We’re conscientious voters in my household, never missing a chance to cast a ballot. And that’s probably why, in the final weeks before elections, we find our mailbox flooded with a tsunami of political advertisements. In the recent primary, for example, nearly 200 pieces of mail showed up for my wife, my daughter and me, with 29 of them arriving on the Monday before the election, long after we had made up our minds and voted by mail. As a voter, I was annoyed by the 7 pounds of mail we received. We got 19 mailers in the race to replace County Supervisor Zev Yaroslavsky, 16 of them from a single candidate. In the race for the state Senate seat that Ted Lieu vacated to run for Congress, 70 pieces of mail came. Fifty-five mailers came from those hoping to replace retiring Congressman Henry A. Waxman, 43 of them on behalf of candidates who didn’t make it into the runoff. And there were 25 so-called slate mailers laying out a list of candidates we should vote for, most of whom (if you read the fine print) had paid to be included on the slate.

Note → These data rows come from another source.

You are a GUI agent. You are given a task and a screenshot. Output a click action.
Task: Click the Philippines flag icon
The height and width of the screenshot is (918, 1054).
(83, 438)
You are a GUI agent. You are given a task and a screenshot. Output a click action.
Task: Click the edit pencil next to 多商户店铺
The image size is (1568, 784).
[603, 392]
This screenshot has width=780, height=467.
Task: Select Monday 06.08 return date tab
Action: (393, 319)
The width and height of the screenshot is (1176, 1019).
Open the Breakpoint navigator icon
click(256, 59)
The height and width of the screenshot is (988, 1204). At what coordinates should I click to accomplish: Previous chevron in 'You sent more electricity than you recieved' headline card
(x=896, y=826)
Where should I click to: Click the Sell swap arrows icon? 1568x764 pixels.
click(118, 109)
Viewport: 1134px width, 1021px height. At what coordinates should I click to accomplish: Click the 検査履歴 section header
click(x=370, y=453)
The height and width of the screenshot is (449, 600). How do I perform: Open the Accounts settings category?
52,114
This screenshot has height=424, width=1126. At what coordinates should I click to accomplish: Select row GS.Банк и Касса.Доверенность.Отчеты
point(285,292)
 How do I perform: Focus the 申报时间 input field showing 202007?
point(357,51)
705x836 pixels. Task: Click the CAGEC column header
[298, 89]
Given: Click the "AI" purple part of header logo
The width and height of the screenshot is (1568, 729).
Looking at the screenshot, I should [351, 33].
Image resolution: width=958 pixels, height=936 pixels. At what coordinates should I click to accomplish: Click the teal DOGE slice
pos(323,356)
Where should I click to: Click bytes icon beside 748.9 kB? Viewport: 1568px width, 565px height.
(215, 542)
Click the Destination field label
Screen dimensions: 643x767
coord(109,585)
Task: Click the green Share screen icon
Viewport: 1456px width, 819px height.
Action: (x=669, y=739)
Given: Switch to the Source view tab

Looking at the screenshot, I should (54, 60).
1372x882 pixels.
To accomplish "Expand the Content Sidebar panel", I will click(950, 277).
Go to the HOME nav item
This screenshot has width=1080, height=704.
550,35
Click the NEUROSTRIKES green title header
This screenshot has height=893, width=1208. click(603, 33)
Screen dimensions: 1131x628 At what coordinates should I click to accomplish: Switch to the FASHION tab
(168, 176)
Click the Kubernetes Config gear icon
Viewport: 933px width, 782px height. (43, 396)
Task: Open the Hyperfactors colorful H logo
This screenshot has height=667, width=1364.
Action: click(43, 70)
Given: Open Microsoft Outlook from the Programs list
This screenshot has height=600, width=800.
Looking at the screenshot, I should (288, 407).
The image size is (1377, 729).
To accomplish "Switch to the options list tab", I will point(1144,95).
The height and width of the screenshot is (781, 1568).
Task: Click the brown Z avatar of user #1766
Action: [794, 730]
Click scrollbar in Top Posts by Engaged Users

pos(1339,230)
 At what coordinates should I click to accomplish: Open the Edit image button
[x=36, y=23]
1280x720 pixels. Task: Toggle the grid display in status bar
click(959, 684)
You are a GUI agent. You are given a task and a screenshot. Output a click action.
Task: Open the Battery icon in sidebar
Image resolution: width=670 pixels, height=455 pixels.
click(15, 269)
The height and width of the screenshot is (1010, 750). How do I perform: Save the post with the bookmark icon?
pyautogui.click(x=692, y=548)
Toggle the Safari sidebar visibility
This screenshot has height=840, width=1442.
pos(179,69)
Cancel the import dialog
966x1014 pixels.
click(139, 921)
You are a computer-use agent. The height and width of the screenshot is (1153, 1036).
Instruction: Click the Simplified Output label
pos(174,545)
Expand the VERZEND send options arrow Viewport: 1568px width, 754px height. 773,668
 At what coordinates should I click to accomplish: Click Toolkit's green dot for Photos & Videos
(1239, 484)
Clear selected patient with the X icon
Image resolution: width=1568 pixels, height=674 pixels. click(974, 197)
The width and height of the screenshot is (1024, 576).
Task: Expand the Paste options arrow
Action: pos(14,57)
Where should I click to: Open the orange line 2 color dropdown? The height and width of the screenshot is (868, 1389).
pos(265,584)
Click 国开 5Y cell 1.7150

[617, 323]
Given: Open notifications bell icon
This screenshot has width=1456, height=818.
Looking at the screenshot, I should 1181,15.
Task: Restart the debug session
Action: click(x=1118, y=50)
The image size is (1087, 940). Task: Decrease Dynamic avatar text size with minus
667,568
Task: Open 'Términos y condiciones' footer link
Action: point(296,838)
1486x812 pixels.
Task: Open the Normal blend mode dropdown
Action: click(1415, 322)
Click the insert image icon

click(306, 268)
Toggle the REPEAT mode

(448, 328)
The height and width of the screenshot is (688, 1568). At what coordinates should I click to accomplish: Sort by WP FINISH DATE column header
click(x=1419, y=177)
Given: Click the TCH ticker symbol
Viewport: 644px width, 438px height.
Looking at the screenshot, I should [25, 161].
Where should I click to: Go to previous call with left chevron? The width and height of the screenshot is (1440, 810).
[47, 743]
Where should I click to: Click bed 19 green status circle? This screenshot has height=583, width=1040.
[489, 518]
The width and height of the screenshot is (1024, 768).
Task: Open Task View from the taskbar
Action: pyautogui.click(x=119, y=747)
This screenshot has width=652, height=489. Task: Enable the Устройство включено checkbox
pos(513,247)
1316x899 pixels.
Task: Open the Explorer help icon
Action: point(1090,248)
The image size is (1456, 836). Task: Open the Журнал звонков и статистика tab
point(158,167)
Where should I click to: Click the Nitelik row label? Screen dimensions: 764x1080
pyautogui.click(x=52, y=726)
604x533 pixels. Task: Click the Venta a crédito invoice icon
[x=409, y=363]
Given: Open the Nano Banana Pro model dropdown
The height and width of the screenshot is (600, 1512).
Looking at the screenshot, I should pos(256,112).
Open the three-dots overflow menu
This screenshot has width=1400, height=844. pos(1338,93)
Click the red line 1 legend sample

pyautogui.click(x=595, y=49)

As a voter, I was annoyed by the 7 pounds of mail we received — seriously, I weighed it. But as a campaign strategist who for several decades has run or advised dozens of campaigns, I understood the impulse behind the mailings. Still, the experience left me with a question: Does this kind of deluge actually get results?
It’s easy to see why campaigns like mail. Anyone hoping to get elected to office has to do two things: introduce himself to voters in a persuasive way (hence the mailers with beaming candidates surrounded by loving admirers) and convince voters that the alternative is terrible (which accounts for the mailers blasting the opposition).